PLAN BEFORE YOU PRESS

Complete your palette plan — all three shade names and color directions — before opening any pigment base.

ONE PAN AT A TIME

Complete one pan fully — blend, press, evaluate — before moving to the next. Do not have multiple open bases at once. Cross-contamination between shades will alter your color results.

CONSISTENT PRESSURE

Pressing technique is the variable that determines quality. The chemistry is already in your base — the binders and the pigment are pre-blended. What you control is the pressure, the evenness of the surface, and the patience of the lift.

EVALUATE EVERY PAN

After pressing each pan, assess it before placing it in the palette. Surface evenness, color payoff on skin, and structural integrity.

If you’re working with bulk base, this is

what 0.8g looks like in your mix cup.

02 mAKE YOUR EYESHADOWS

Iron Oxide Color Science  ·  Dry Press Chemistry  ·  Studio Manufacturing

1. Set out all of your materials: 3 eyeshadow pans, eyeshadow base (in either a small or large zip bag), 3 mica color tubes, 1 pressing tool (c-clamp), 1 empty palette, 3 eyeshadow applicators, 3 mixing cups, 3 spatula stir sticks, 3 tissue squares, 1 clear circular press pad, and alcohol pads.

2. Put on your safety glasses, gloves, apron, hair net, and mask before handling any materials.

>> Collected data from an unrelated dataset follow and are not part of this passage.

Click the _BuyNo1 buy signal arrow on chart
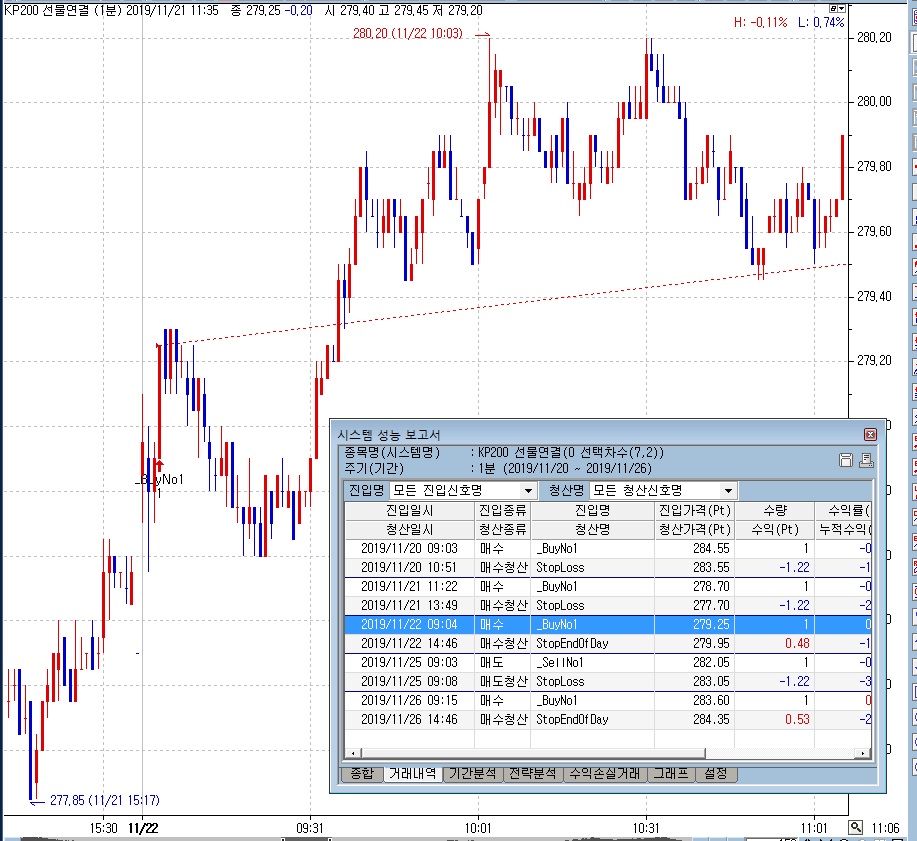 point(158,464)

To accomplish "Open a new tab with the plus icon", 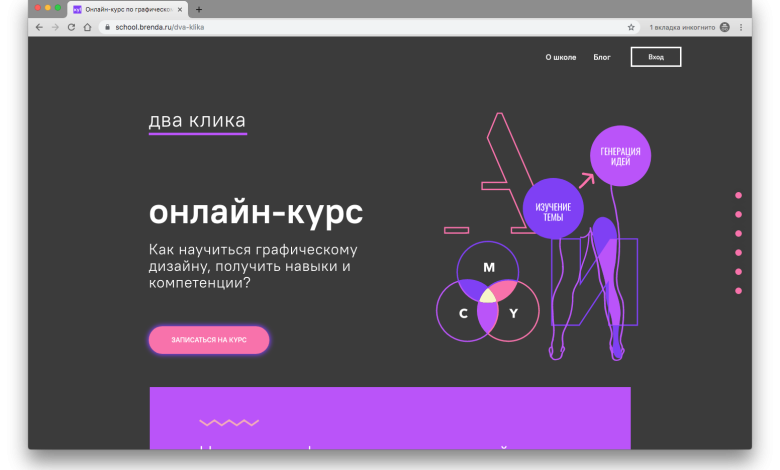I will pos(199,9).
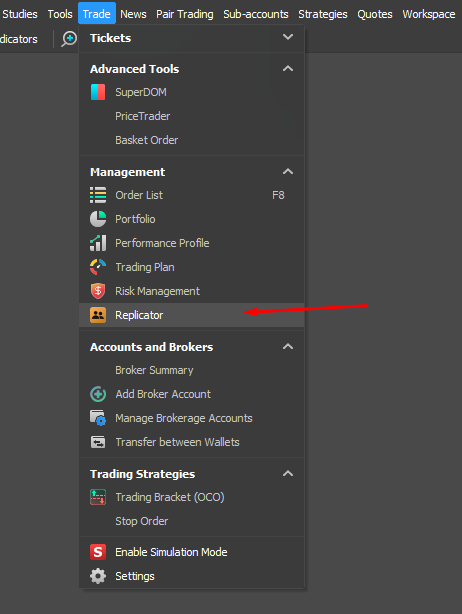Collapse the Advanced Tools section
This screenshot has width=462, height=614.
[x=288, y=69]
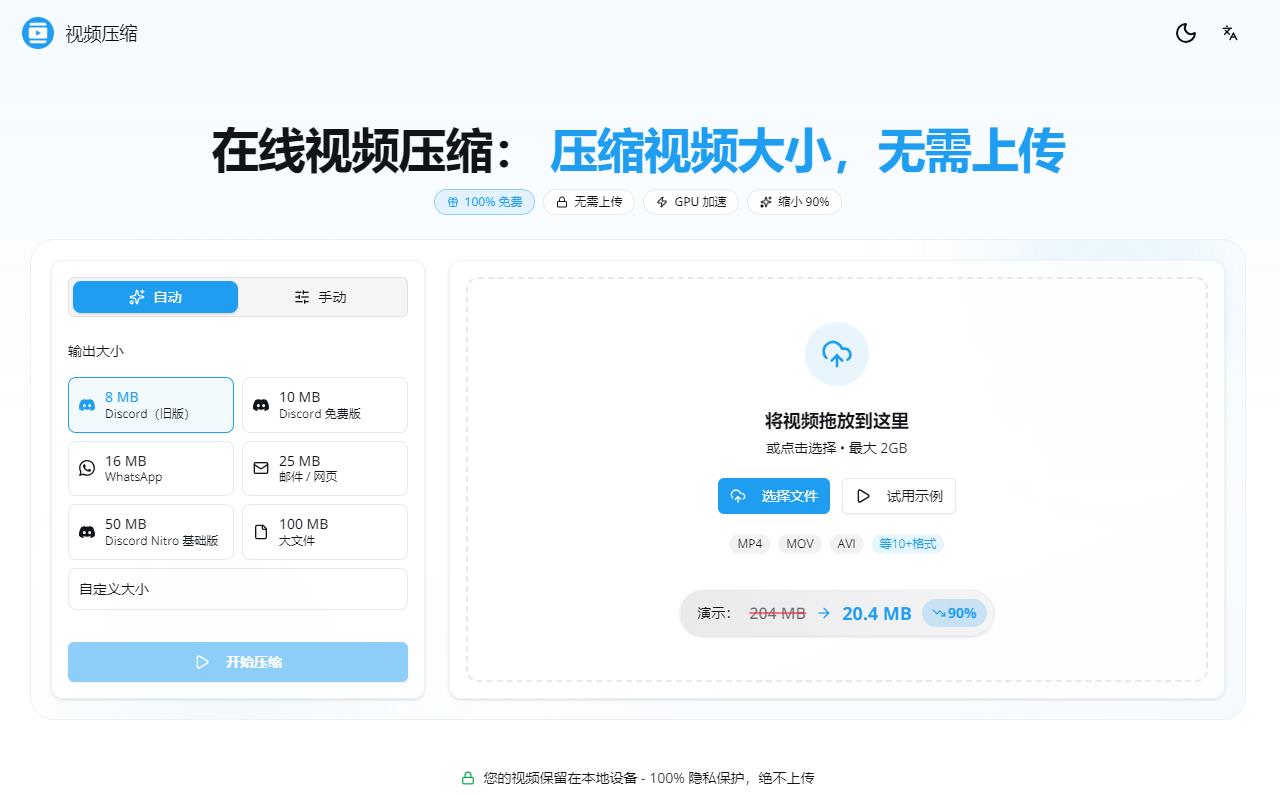Click the 选择文件 button
This screenshot has width=1280, height=795.
[773, 496]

3. Wipe each mixing cup inside and out with an alcohol pad before use.

4. Standardize your base. If you have a small zip bag, it contains one pre-measured portion of base (0.8g) — this is one full eyeshadow. If you have a large zip bag containing 2.4g, measure out one third of the base into your first mixing cup. This is a good opportunity to coordinate with classmates. If you would like to work with a different base color, now is the time to trade or share portions with a classmate before opening any mica.

5. Pour one full mica color tube into the mixing cup with your base. Do not exceed one tube of mica per 0.8g of base — this ratio must be maintained regardless of how much mica you use. If you choose to use less than a full tube, reduce proportionally.

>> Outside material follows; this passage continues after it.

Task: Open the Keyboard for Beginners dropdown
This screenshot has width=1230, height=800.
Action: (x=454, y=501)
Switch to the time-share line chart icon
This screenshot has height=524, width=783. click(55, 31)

6. Using your stir stick, mix the base and mica thoroughly. Continue stirring until the mixture becomes one cohesive, fluffy, evenly colored unit with no streaks or dry patches. Periodically press the mixture against the side of the cup with your stir stick — when it begins to feel sticky and holds together, it is ready to press.

7. Using your stir stick, transfer a thin layer of mixture into one eyeshadow pan — enough to cover the bottom. Do not fill it completely.

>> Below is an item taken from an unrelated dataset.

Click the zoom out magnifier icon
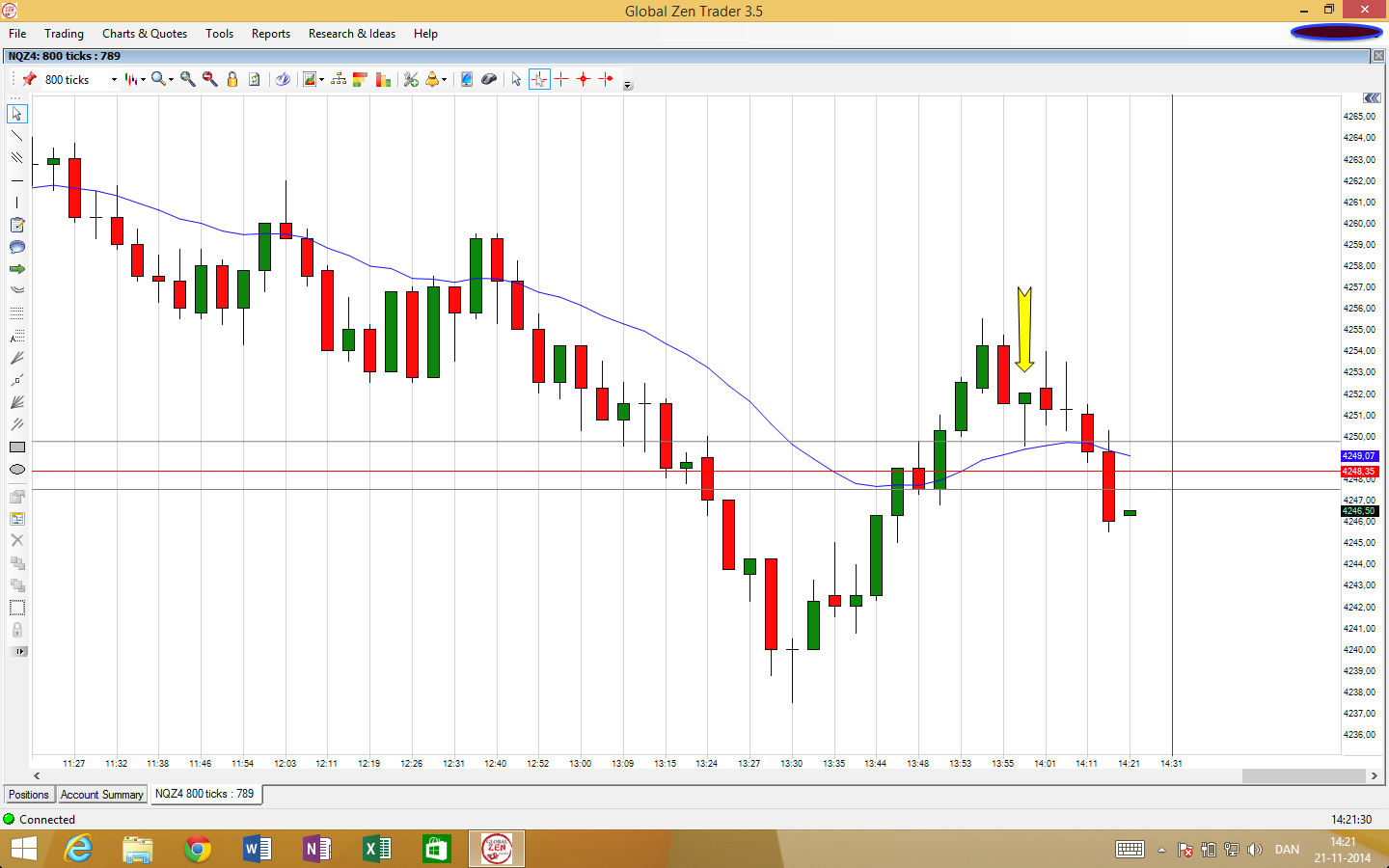Image resolution: width=1389 pixels, height=868 pixels. 209,79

8. Place one tissue square on top of the mixture in the pan. Place the clear press pad on top of the tissue.

9. Place the pan, tissue, and press pad into the c-clamp. Position the clamp at the center of the pan and tighten firmly — do not overtighten, as this will damage the pan.

10. Hold for 30 seconds. Then loosen the clamp and reposition it to the 12 o’clock position. Tighten and hold for 30 seconds.

11. Loosen and move to the 3 o’clock position. Tighten and hold for 30 seconds.

12. Loosen and move to the 6 o’clock position. Tighten and hold for 30 seconds.

13. Loosen and move to the 9 o’clock position. Tighten and hold for 30 seconds.

14. Remove the clamp, tissue, and press pad. The surface should appear smooth and even with no clumps or loose powder.

15. Add another layer of mixture to the pan and repeat steps 8 through 14. Continue layering and pressing until the pan is filled between half and three quarters capacity once pressed. Do not overfill.

16. If you have remaining mixture in your cup, you may transfer it into a zip bag to keep.

17. To test your eyeshadow, lightly glide an applicator across the surface — do not press down hard. Apply to the back of your hand to evaluate color and finish. The pressed result will be smooth but softer than a factory-pressed shadow, which is expected with a hand-press technique.

18. Repeat steps 4 through 17 for your remaining two eyeshadow pans. Use each pressing as an opportunity to refine your technique — adjust your layering, your mixing time, or your mica amount to improve your result with each pan.​​​​​​​​​​​​​​​​

QUESTION

With all three pans assembled, evaluate the palette as a complete product. Do the three shades work together as a set? Does the palette match the concept you defined in the planning step? What would you change in a second production run?